The enforcement ordinance listed a number of misdemeanors including stalking, public indecency and concealing weapons. It also set the amount of fines, including a 50,000 won penalty for flashers and 80,000 won for stalkers caught for the first time.
However, some say that the regulation reminds them of police crackdowns on mini skirts and long-haired men in the 1970s. They questioned what exactly is defined as disturbing the general public and raised concerns that the police could make arbitrary decisions.
Some celebrities, particularly those famous for their liberal fashion style, have also made derisive comments via social network services.

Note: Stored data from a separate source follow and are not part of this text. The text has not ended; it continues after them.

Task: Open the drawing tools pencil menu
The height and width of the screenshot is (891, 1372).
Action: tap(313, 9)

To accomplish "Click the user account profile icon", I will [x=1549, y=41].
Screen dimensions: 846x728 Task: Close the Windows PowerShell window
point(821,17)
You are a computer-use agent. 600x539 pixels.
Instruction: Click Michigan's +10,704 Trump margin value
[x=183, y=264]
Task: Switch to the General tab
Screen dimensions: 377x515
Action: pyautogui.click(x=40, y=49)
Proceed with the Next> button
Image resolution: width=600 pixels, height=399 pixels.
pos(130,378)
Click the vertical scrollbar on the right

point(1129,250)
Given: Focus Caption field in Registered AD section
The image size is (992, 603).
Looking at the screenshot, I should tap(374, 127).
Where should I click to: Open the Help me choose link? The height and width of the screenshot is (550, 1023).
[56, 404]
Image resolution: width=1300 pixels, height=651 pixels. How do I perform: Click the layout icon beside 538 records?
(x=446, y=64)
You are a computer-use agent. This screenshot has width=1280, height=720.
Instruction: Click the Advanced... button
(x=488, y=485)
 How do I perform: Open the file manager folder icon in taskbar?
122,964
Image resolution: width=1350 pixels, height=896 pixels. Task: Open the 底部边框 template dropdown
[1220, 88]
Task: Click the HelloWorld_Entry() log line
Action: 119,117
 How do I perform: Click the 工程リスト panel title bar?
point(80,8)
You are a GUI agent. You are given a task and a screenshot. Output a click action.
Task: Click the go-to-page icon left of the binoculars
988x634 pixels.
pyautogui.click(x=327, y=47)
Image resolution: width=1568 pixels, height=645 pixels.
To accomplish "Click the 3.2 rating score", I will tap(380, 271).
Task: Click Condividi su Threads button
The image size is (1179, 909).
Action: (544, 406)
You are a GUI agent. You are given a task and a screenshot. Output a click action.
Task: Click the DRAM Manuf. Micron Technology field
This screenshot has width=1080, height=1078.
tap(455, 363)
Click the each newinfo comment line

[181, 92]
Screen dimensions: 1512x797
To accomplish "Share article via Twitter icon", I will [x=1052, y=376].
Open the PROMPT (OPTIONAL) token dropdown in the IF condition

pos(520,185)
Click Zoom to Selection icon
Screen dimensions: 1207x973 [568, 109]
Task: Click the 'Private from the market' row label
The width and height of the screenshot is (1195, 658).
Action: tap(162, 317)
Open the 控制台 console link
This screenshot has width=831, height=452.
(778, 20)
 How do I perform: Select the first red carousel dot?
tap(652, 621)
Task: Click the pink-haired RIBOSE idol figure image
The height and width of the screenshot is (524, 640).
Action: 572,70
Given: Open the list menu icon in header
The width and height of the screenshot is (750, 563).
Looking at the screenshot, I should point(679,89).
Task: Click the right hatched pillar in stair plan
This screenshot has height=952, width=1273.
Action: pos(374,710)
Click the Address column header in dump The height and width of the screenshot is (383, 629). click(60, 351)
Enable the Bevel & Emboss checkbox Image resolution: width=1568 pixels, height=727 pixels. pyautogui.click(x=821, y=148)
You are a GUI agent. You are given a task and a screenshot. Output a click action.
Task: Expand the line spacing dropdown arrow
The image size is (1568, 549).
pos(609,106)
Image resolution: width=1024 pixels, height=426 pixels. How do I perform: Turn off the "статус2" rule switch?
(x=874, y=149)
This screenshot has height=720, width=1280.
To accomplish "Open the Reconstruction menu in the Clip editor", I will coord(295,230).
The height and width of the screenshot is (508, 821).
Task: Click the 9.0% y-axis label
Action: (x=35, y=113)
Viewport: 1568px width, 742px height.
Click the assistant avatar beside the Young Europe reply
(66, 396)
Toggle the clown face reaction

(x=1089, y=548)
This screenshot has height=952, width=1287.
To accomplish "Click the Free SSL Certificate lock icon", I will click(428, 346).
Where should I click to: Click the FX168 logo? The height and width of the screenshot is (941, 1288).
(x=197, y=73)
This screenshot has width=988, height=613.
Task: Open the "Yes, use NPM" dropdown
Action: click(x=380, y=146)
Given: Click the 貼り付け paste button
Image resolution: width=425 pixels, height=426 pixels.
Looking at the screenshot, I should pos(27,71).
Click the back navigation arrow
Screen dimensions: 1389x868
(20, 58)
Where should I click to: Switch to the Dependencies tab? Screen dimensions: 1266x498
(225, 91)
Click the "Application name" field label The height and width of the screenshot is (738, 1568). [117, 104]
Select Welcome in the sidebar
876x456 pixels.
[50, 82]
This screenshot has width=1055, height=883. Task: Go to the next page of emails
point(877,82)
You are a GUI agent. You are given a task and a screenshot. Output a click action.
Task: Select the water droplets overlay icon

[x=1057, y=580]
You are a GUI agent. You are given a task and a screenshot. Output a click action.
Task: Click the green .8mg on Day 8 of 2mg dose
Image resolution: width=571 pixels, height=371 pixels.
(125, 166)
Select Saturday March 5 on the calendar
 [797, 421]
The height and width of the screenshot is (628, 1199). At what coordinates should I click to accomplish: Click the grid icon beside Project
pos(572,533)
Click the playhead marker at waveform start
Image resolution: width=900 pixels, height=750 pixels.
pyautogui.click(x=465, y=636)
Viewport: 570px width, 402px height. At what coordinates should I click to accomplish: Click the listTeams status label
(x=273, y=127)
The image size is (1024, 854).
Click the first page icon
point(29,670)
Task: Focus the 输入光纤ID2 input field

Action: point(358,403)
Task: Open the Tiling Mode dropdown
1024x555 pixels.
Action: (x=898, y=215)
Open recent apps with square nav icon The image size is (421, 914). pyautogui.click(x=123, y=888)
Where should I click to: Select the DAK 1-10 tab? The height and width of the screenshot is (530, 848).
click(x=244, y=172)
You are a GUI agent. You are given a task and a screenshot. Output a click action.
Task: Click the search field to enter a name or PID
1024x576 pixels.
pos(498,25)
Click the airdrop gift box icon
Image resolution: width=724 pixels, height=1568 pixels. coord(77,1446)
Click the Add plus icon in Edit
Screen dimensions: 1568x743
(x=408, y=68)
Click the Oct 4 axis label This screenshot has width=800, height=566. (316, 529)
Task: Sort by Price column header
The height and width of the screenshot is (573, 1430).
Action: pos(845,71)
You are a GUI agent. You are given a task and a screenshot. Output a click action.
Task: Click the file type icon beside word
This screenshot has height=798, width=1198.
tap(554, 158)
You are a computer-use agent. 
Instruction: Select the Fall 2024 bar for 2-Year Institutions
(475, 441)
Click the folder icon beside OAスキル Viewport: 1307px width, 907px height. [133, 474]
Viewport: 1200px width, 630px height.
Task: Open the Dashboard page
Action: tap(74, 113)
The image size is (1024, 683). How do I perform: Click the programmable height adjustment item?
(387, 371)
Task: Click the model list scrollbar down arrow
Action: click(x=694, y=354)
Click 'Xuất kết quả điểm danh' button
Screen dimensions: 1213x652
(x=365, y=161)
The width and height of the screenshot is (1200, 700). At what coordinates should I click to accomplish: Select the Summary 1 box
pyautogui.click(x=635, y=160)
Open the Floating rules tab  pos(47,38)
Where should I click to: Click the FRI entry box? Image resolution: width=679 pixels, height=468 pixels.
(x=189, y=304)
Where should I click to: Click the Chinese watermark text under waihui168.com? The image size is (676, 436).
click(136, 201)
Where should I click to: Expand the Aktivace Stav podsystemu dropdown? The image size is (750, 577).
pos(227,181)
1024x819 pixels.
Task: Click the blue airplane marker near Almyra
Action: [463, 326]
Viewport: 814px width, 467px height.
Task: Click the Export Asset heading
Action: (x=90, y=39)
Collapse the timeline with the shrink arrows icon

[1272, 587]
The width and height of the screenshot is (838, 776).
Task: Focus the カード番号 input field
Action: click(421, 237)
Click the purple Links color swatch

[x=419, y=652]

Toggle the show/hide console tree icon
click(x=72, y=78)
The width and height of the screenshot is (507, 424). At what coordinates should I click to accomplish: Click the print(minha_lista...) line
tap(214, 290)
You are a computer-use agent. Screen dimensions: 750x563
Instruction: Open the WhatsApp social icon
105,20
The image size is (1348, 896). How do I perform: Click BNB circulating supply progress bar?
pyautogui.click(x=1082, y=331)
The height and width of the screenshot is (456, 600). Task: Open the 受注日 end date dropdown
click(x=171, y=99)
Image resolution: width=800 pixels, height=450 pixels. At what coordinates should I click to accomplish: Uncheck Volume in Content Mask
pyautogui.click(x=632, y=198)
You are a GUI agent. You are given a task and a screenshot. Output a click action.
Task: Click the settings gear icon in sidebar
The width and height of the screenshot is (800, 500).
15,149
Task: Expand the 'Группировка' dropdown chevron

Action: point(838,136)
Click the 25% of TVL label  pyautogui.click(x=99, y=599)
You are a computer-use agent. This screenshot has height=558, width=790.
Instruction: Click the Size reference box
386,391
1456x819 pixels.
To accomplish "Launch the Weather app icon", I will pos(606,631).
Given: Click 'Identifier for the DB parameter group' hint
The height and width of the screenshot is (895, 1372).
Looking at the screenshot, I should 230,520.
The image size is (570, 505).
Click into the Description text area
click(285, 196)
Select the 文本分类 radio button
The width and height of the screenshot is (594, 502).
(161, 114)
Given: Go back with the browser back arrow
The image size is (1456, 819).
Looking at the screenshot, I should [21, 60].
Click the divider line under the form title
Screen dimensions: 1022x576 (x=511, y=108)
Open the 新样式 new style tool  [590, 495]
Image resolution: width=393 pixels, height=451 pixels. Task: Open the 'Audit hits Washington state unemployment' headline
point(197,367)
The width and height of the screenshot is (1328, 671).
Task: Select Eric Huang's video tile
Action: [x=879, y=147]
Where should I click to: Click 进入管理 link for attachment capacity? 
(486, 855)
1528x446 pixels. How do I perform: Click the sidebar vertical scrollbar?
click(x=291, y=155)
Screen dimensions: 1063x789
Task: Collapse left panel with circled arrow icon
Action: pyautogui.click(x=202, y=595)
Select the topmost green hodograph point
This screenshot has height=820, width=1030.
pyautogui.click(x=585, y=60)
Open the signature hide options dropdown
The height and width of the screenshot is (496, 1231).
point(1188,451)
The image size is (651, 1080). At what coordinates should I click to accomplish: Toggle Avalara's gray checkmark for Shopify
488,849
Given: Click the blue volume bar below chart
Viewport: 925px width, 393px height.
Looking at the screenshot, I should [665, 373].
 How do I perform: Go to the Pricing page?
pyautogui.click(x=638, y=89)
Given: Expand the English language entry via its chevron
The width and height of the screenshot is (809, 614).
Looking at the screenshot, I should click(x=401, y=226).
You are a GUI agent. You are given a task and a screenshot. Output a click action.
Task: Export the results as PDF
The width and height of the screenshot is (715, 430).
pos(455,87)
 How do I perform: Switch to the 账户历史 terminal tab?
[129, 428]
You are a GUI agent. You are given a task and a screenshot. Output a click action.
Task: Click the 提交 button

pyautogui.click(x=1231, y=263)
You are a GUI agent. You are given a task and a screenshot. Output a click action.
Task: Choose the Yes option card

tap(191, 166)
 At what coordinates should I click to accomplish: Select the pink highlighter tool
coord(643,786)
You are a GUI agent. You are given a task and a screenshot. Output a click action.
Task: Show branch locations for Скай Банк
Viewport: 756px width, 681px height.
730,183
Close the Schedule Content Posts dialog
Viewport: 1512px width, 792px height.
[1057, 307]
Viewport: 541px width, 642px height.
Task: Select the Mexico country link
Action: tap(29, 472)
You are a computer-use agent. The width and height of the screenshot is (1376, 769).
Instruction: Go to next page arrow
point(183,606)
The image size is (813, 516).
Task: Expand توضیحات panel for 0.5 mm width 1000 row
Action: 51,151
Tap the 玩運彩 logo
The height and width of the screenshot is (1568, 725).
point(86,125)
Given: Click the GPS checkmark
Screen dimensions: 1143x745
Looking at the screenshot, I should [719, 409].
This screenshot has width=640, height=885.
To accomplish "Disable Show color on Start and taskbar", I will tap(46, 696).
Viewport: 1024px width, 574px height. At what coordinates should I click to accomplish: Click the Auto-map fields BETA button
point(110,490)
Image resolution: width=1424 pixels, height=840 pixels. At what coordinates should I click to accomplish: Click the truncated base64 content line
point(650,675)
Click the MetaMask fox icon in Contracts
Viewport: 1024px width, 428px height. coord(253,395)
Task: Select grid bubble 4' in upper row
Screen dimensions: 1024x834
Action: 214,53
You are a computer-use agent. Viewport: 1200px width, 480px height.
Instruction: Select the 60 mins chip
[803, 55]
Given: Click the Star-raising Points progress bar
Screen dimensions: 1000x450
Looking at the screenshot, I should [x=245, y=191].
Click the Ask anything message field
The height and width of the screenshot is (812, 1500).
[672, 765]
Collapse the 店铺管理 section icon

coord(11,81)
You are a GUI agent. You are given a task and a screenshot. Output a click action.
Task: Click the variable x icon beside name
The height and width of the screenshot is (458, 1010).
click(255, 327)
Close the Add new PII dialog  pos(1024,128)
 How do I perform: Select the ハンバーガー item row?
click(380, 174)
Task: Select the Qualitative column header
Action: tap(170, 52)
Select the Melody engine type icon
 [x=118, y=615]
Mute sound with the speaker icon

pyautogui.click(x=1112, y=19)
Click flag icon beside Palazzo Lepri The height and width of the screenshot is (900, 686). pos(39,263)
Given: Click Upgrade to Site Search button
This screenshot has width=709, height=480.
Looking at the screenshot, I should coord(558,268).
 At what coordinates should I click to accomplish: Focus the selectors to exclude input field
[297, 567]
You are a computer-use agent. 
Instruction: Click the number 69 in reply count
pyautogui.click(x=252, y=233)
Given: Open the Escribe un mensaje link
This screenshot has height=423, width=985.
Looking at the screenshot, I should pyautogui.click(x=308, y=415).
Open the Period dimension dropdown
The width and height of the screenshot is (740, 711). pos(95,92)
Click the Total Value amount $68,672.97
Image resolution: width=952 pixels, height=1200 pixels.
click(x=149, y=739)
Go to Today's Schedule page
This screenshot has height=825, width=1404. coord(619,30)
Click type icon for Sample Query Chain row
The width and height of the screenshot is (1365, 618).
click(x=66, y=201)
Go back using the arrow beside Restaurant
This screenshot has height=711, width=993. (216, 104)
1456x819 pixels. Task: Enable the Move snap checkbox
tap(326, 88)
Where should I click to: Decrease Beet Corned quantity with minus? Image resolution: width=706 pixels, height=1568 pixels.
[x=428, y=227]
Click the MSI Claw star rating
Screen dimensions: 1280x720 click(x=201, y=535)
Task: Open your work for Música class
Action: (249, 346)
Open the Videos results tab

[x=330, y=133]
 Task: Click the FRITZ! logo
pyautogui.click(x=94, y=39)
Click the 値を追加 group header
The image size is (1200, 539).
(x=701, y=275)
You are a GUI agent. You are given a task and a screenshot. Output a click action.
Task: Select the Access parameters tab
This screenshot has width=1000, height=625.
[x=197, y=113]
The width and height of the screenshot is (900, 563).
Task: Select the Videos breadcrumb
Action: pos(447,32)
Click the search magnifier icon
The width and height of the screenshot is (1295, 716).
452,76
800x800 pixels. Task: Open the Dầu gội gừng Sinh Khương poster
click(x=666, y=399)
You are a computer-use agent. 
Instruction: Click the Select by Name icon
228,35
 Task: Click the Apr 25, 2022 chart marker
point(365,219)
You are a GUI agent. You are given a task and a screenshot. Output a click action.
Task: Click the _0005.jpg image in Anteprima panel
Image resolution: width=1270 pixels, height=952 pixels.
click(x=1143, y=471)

Nancy Lang, artist-turned-entertainer, uploaded a composite picture of her wearing bikini and the face of Shin Saimdang, a female artist from the Joseon era, printed on the 50,000 won bill. Lee Hyo-ri, a sex symbol and singer, said on her Twitter that she is now “dead.”
As controversy rose, the police said the public has misunderstood the context of the law, and that celebrities exposing their bodies on TV and in shows is not a finable offense.
The agency said the revision actually eases the current regulations. It is designed to reduce the level of punishment imposed on offenders and simplify administrative and legal procedures for them.
The law on public indecency was written in 1973 under the Yushin regime. For the last 40 years, the law has allowed offenders to be put on summary trial and face a fine under 100,000 won, officials said.
Critics said the government should have thought of abolishing the law itself, not revising it, which goes counter to the current times.